Make your Python program highly configurable

MiguelMJ - 2021-05-05

The more complex a program is, the more parameters it tends to accept in order to tune it’s behavior. A configurable program is easier to adapt to the needs of the user (and your own) and reduces the amount of code you have to modify if you want to change certain things.

There are three ways to specify parameters in your code:

  1. Directly in the source code.
  2. Inside a separate configuration file.
  3. With the arguments from the command line.

Each one should override the parameters of the previous one. How do we implement this in a clean way?

1. Get all the parameters separately

From the source code

This needs no explanation. The default configuration is hard-coded.

default_config = {
    "mode": "demo",
    "timeout": 5,
    "color": blue,
    "language": "en"
}

From a configuration file

There are countless ways to read a configuration file, from a custom parsing function to a library like configparser. Obviously, your choice will determine the format of the file and each one has its own pros and cons.

To keep this simple, I will use a regular JSON file:

import json

with open("config.json", "r") as f:
    file_config = json.load(f)

From the command line

Again, there are multiple ways to parse the arguments from the command line. I think the most extended is argparse, because it is flexible and implements directly a lot of commonly expected behaviour, like an autogenerated help message and more.

However, it makes the code too long for an example like this, so I’ll use a custom piece of code to parse arguments with the form --key=value.

import sys

params = filter(lambda x: x[:2] == "--", sys.argv)
params = map(lambda x: x.split("="), params)
cli_config = {k[2:]: v for [k,v] in params}

2. Override values present in lower levels

In Python, the double star (**) operator is used to unpack dictionaries. It extracts the key-value pairs to be used elsewhere.

One of the most interesting uses of this operator is to merge dictionaries, building a new one from other unpacked. As they only allow unique keys, the dictionaries unpacked on the right replace the values repeated on the left.

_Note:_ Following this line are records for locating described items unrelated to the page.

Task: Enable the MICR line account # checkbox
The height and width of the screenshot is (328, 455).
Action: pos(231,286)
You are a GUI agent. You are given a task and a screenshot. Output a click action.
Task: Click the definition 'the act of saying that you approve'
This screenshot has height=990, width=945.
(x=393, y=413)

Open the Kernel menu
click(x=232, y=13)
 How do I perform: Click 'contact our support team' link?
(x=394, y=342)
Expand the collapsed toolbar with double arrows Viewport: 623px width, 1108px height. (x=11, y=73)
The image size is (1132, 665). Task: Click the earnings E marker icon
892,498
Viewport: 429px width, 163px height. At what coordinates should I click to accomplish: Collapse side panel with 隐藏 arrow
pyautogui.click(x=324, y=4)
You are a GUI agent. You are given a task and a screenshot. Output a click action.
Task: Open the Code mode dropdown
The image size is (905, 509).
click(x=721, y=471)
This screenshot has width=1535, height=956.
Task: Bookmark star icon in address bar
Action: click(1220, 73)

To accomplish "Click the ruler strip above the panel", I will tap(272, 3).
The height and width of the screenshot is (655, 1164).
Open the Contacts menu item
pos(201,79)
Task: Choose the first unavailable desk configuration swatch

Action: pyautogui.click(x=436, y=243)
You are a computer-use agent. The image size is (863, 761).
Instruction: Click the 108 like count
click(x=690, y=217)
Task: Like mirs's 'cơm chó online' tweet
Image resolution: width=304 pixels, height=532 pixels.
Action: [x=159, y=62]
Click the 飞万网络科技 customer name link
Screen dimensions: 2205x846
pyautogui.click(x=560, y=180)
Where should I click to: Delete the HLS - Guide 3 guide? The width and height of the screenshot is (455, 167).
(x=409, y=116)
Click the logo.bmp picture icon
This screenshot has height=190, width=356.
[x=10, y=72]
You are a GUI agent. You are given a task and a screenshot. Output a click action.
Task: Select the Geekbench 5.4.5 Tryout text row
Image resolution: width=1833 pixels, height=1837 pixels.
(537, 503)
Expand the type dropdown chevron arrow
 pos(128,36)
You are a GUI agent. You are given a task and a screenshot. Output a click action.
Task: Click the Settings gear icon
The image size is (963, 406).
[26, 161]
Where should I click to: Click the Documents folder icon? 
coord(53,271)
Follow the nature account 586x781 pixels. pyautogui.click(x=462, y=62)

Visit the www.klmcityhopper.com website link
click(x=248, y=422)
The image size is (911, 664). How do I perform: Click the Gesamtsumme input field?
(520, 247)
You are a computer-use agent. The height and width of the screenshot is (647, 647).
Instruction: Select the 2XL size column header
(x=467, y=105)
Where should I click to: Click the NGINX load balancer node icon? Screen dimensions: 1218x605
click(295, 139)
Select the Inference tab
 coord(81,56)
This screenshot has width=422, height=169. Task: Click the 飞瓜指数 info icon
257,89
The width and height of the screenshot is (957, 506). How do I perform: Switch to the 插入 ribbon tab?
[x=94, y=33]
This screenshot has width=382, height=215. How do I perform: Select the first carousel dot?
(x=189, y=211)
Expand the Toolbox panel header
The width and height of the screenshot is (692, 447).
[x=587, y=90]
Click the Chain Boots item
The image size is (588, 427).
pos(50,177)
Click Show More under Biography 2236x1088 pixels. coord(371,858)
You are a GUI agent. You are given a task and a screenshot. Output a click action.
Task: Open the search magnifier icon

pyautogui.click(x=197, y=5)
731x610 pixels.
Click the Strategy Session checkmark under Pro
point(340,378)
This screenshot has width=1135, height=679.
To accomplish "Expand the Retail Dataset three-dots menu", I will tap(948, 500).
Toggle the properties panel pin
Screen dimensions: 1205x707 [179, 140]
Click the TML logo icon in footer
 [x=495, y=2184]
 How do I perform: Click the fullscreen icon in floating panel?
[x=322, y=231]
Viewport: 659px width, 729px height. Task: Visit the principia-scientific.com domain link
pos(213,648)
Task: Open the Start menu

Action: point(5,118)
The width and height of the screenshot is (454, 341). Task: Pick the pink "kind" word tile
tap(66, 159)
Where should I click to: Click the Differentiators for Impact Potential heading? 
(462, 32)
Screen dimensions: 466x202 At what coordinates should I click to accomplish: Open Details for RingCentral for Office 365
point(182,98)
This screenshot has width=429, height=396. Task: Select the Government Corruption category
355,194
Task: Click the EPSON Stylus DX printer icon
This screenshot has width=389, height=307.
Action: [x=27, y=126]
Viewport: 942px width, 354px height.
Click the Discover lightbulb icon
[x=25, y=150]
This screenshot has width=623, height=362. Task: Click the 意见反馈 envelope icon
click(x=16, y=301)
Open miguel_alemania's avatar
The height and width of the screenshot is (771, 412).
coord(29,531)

final_config = {**default_config, **file_config, **cli_config}

Example

Let’s put together what we have:

main.py

import sys
import json

## default
default_config = {
    "mode": "demo",
    "timeout": 5,
    "color": "blue",
    "language": "en"
}

print("default", default_config)

## file
with open("config.json", "r") as f:
    file_config = json.load(f)

print("file   ", file_config)

## command line
params = filter(lambda x: x[:2] == "--", sys.argv)
params = map(lambda x: x.split("="), params)
cli_config = {k[2:]: v for [k,v] in params}

print("cli    ", cli_config)

## merge them
final_config = {**default_config, **file_config, **cli_config}

print("final  ", final_config)

config.json

{
    "color": "red",
    "timeout": 10
}

Output

$ python main.py --color=green --language=es
default {'mode': 'demo', 'timeout': 5, 'color': 'blue', 'language': 'en'}
file    {'color': 'red', 'timeout': 10}
cli     {'color': 'green', 'language': 'es'}
final   {'mode': 'demo', 'timeout': 10, 'color': 'green', 'language': 'es'}

Conclusion

Making your programs configurable will make a lot of your work easier. Allowing the user (and yourself as a developer) to customize parts of your application without modifying the source code both in a persistent and a dynamic way always makes a difference.